**Extract to read**
--- START ---

I don’t like the feeling of being alone to begin with, much less loneliness. But the sad fact of life is that what you hate or dislike may still happen to you regardless of what, and loneliness did caught up with me and even gave me a smack in my face. I felt betrayed, angry and even feeling I never had — empty. It all happened because I tried to expect the un-expectable, or rather try to find out the little secrets which people whom I considered best friends forever hid from me between themselves. So to deal with it, I learned to let go and not hold it to dearly to myself or else it would affect me too much.

Nobody likes heartbreaks, literally or emotionally, including me myself. Reasons being, it just hurts too much often being unbearable to the victim. You don’t have to experience heartbreak to be able to feel it because the impact is so overbearing that as long as you see people around you experiencing it, you mood would automatically tune dull because it’s just human nature. This is so much I can describe about heartbreaks because I don’t know what to say anymore...

--- END ---

Copy out the full passage on loneliness and heartbreak word for word, keeping its original spelling and punctuation. The listing plays no part in this exercise.

**Data listing**
--- START ---

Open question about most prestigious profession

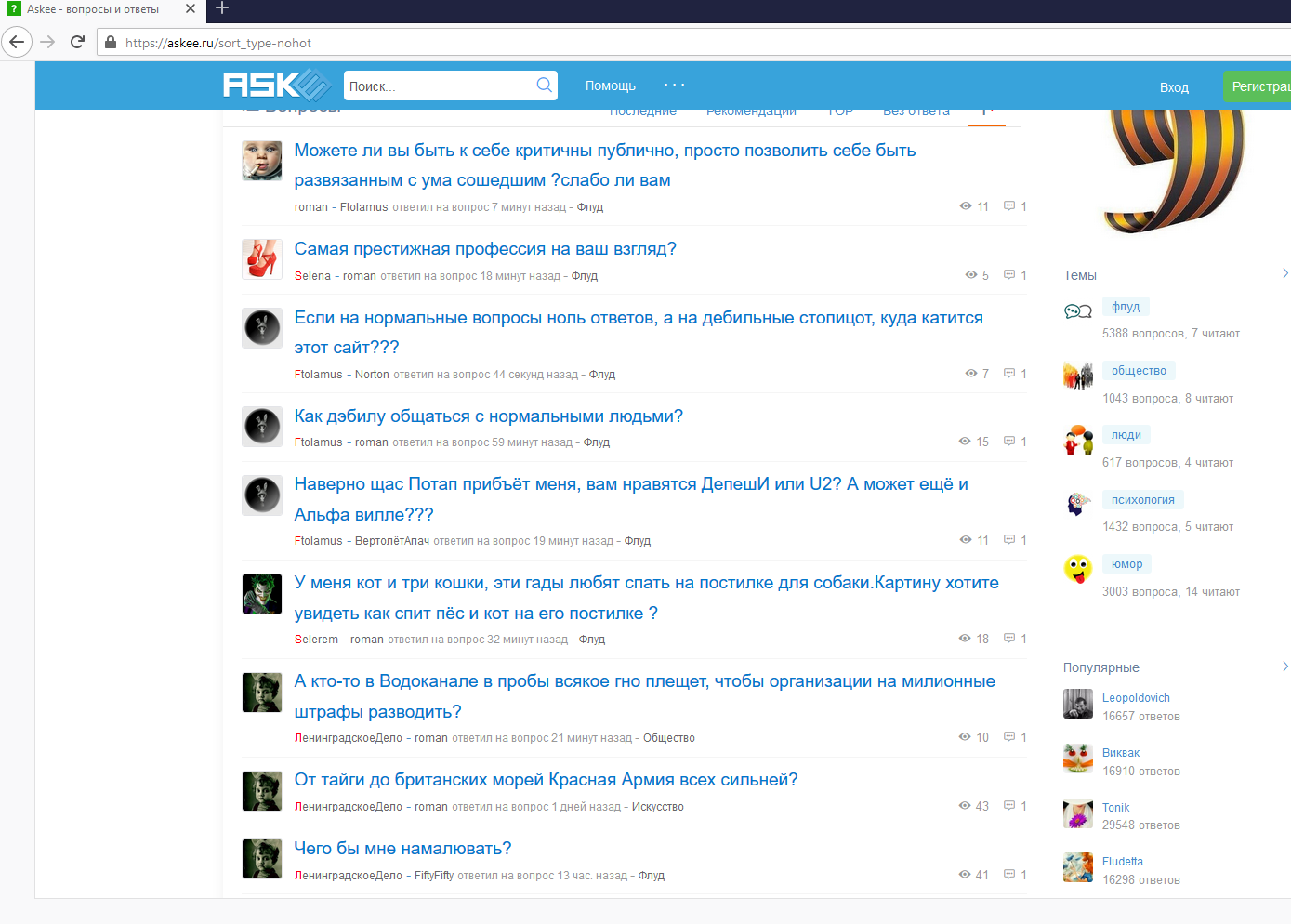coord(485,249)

--- END ---
--- START ---

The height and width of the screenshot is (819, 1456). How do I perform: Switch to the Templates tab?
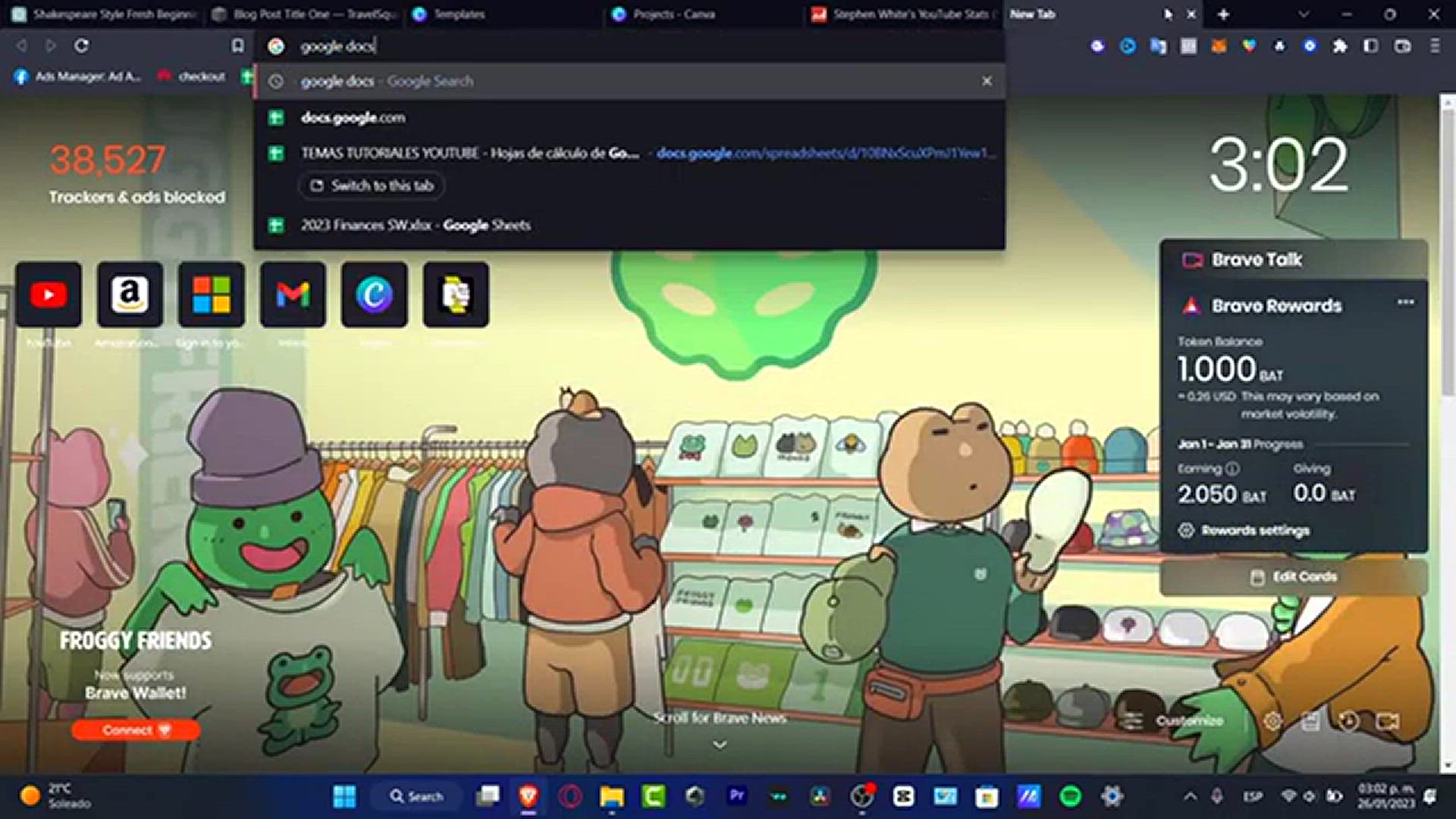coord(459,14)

--- END ---
--- START ---

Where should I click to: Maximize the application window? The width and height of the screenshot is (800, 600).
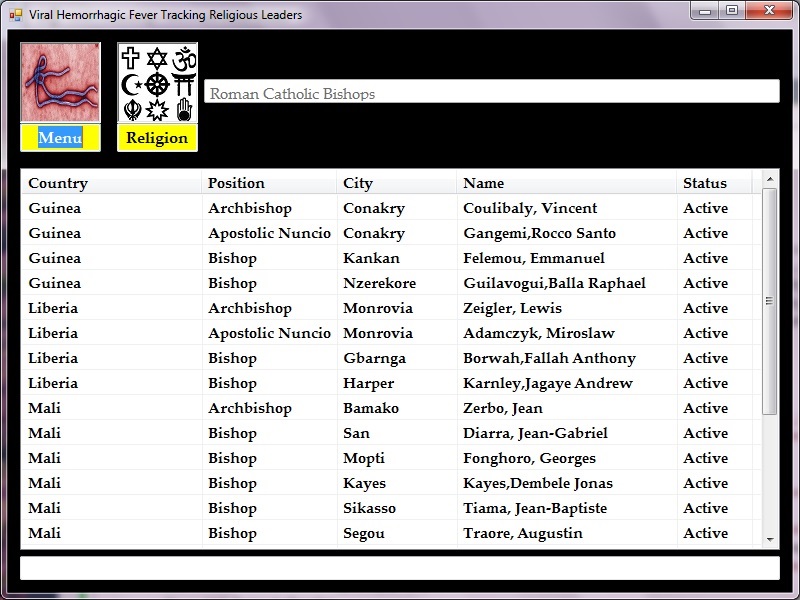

--- END ---

**Answer below**
I don’t like the feeling of being alone to begin with, much less loneliness. But the sad fact of life is that what you hate or dislike may still happen to you regardless of what, and loneliness did caught up with me and even gave me a smack in my face. I felt betrayed, angry and even feeling I never had — empty. It all happened because I tried to expect the un-expectable, or rather try to find out the little secrets which people whom I considered best friends forever hid from me between themselves. So to deal with it, I learned to let go and not hold it to dearly to myself or else it would affect me too much.

Nobody likes heartbreaks, literally or emotionally, including me myself. Reasons being, it just hurts too much often being unbearable to the victim. You don’t have to experience heartbreak to be able to feel it because the impact is so overbearing that as long as you see people around you experiencing it, you mood would automatically tune dull because it’s just human nature. This is so much I can describe about heartbreaks because I don’t know what to say anymore...